Потешаясь над лжеучеными из племени политологов, публикующих результаты с иллюзорной, обманчивой точностью, математик Джон Аллен Паулос рассказывает следующую историю. В Музее естественной истории экскурсовод сообщает слушателям, что возраст величественного тираннозавра, возвышающегося посреди зала, – семьдесят миллионов шесть лет. «Как так? – спрашивает одна девочка. – Семьдесят миллионов и шесть лет, это точно?» «Точнее некуда, – отвечает сотрудник. – Когда я начал здесь работать, мне сказали, что ему 70 миллионов лет. А это было шесть лет назад». Кажется, Ал Гор в итоге проиграл, потому что в течение долгих недель после Election Day он так и не удосужился осмыслить эту историю. Гор до последнего верил, что количество голосов за него и за его соперника – определенные величины, которые можно вычислить со сколь угодно низкой погрешностью, были бы время и деньги[170].

Настоящий ученый всегда публикует результаты опытов, указывая погрешность. Поступить иначе означало бы нарушить научную этику. Наблюдение за реальностью всегда приблизительно. Безусловно верно утверждение, что чем больше вкладывается в опыт средств, тем меньше погрешность. Но она никогда не снижается до нуля. Подсчет результатов голосования – не исключение. Неординарность ситуации, сложившейся после американских выборов, в том, что неснижаемая погрешность оказалась выше критического порога, за которым победа переходила от одной стороны к другой. Получилось, будто решение зависит от ненаблюдаемой величины. Ситуация в полном смысле слова неразрешимая, но вовсе не из‐за рефлексивности публикуемых опросов. Когда причина настолько ничтожна, что ее даже нельзя установить, а следствие столь существенно, как избрание сильнейшего властителя планеты, это и есть, по определению, случай. Все происходит так, будто американские выборы превратились в гигантскую орлянку. Монетка долго вращается в воздухе, а затем падает, разрешая неразрешимое.

По ходу дела выяснилось, что в штате Нью-Мексико поначалу предполагали устроить настоящую жеребьевку по уже устоявшейся традиции. Может быть, раздавая карты, как в покере. Если бы так произошло, это означало бы, что штат усвоил предыдущий урок буквально.
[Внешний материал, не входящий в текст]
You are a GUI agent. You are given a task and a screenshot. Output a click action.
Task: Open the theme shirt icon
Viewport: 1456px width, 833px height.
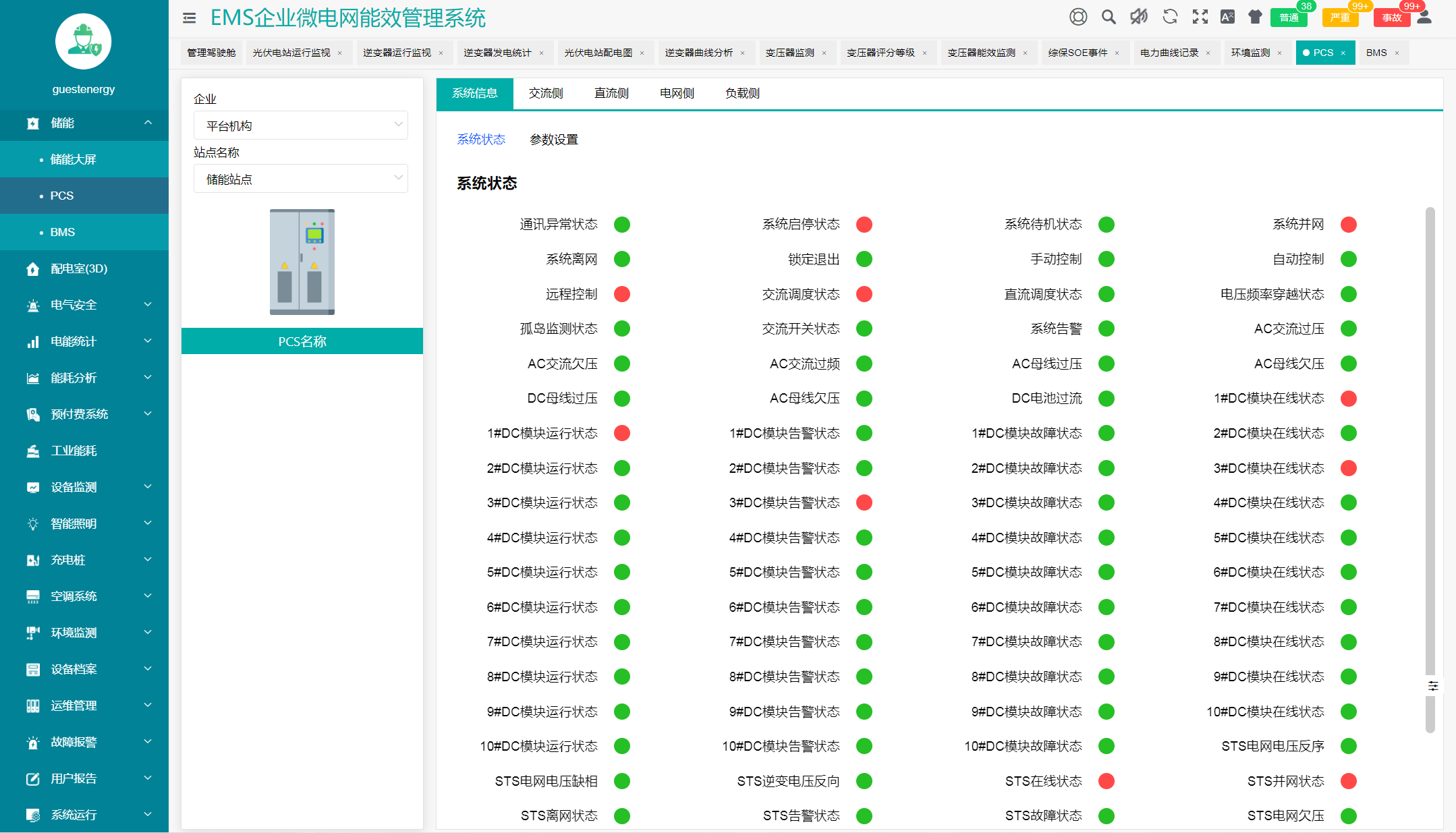pyautogui.click(x=1255, y=17)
Подобные новости, разумеется, еще больше развеселили обозревателей-полузнаек, забывших – или вообще не представлявших – то, о чем я говорил вначале, а именно традиционную роль жребия в выборе властей предержащих. Следует отметить, что если бы обращение к случаю имело место в масштабе всей страны, то непрямое голосование, посредством которого американцы избирают своего президента, только увеличило бы эффект от него до максимального. Конституция требует, чтобы все выборщики от одного штата принадлежали к одной партии и избирались большинством голосов. Поэтому перетекания голосов от одного лагеря к другому внутри определенного штата может не хватить для того, чтобы изменить результат народного голосования в масштабе всей страны, но будет достаточно, чтобы штат перешел от одной партии к другой, а это, в свою очередь, способно изменить результат на общенациональном уровне. Таково глубинное отличие процедуры всеобщих выборов от голосования через коллегию выборщиков. Отличие это кажется скандальным, если потребовать, чтобы процедура была рациональной и выявляла всеобщую волю; но оно предстает в новом свете, если, напротив, видеть в коллегии выборщиков способ переложить решение на инстанцию, не сводимую к частным предпочтениям и заменяющую в некотором роде судьбу.
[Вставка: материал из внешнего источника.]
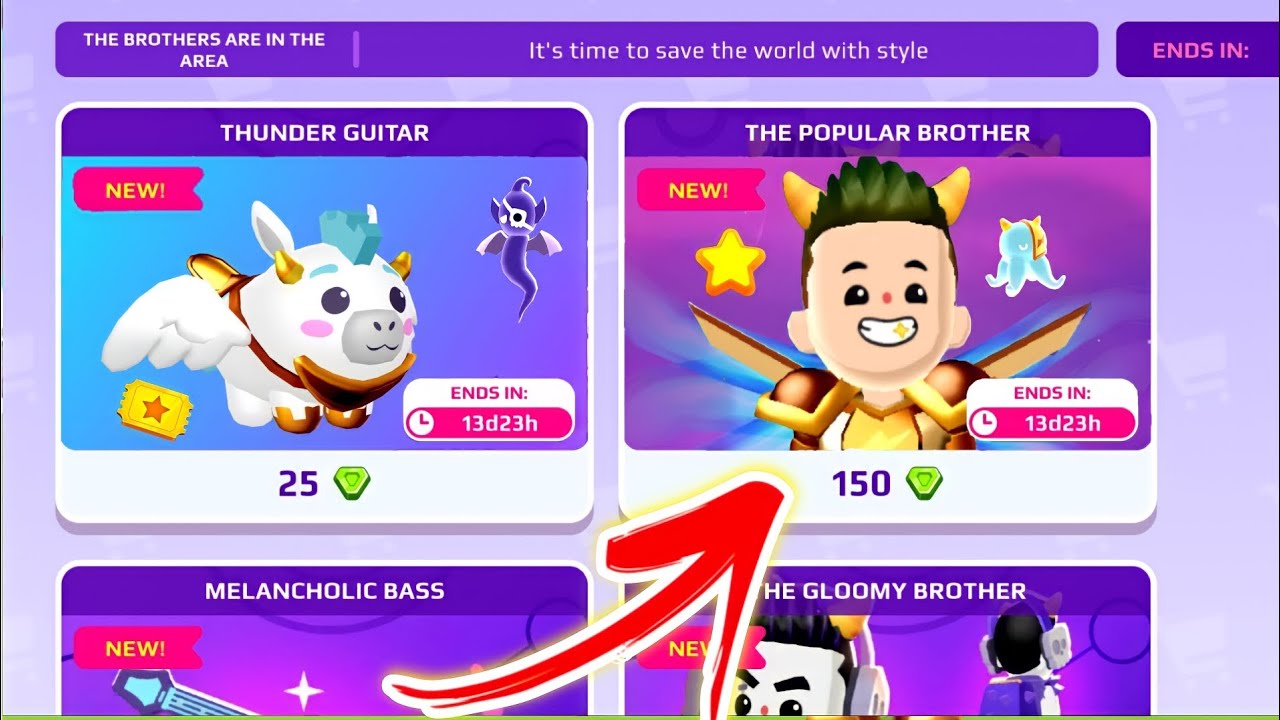1280x720 pixels.
Task: Click Thunder Guitar 13d23h countdown pill
Action: [489, 423]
Лучше всех политический недуг нового времени описал Бенжамен Констан: «Человек, растворенный в толпе, почти никогда не замечает оказываемого им влияния. Его воля всегда тонет бесследно в общем потоке, ничто не дает ему знак его участия в общем деле»[171]. Однако на американских президентских выборах 2000 года удалось, похоже, добиться почти невозможного, приблизившись к точке, в которой каждый участник, наоборот, живо ощутил, что его голос учтен, как и положено при демократии. Но в этой же точке с логической необходимостью электоральная процедура представляется наблюдателю максимально произвольной, поскольку даже самое незначительное перетекание голосов способно оказать решающее влияние на исход голосования, а определяют его, как кажется, неустранимые погрешности, «шумы» в системе голосования. Урок американских выборов следующий: современная демократия тем ближе к своему идеалу, чем меньше она отличается от гигантской лотереи.
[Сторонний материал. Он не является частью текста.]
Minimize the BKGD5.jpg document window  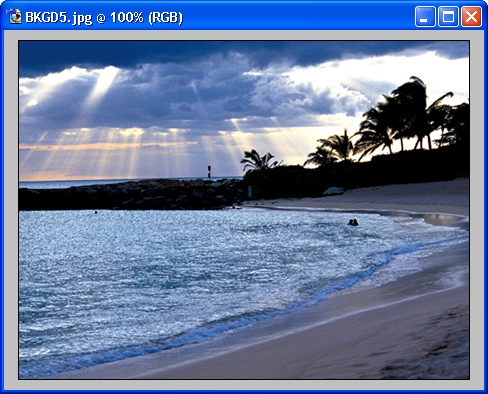pyautogui.click(x=425, y=17)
Увидеть связь между сказанным и парадоксом голосования можно вот как. В соответствии с условиями парадокса каждый избиратель в момент принятия решения о том, пойдет ли он голосовать, представляет себе крайне маловероятную ситуацию, при которой именно благодаря его голосу стрелка весов качнется от одного исхода к другому. В такой ситуации избиратель обладал бы властью одновременно и колоссальной, и – как мы только что убедились – незначительной, потому что с точки зрения общего результата все это не отличалось бы от игры в орлянку!

В ответ мне могут заметить, что хотя роль случая в американских выборах и отмечается множеством обозревателей, действует он у них совсем на другом уровне – не на глобальном, а на уровне отдельных избирателей. Мол, каждый избиратель случайным образом принимает решение, за кого голосовать. Те же обозреватели утверждают, что событие, которое я назвал крайне маловероятным, на самом деле должно непременно произойти по «закону больших чисел»[172]. Тут стоит пояснить один тонкий момент.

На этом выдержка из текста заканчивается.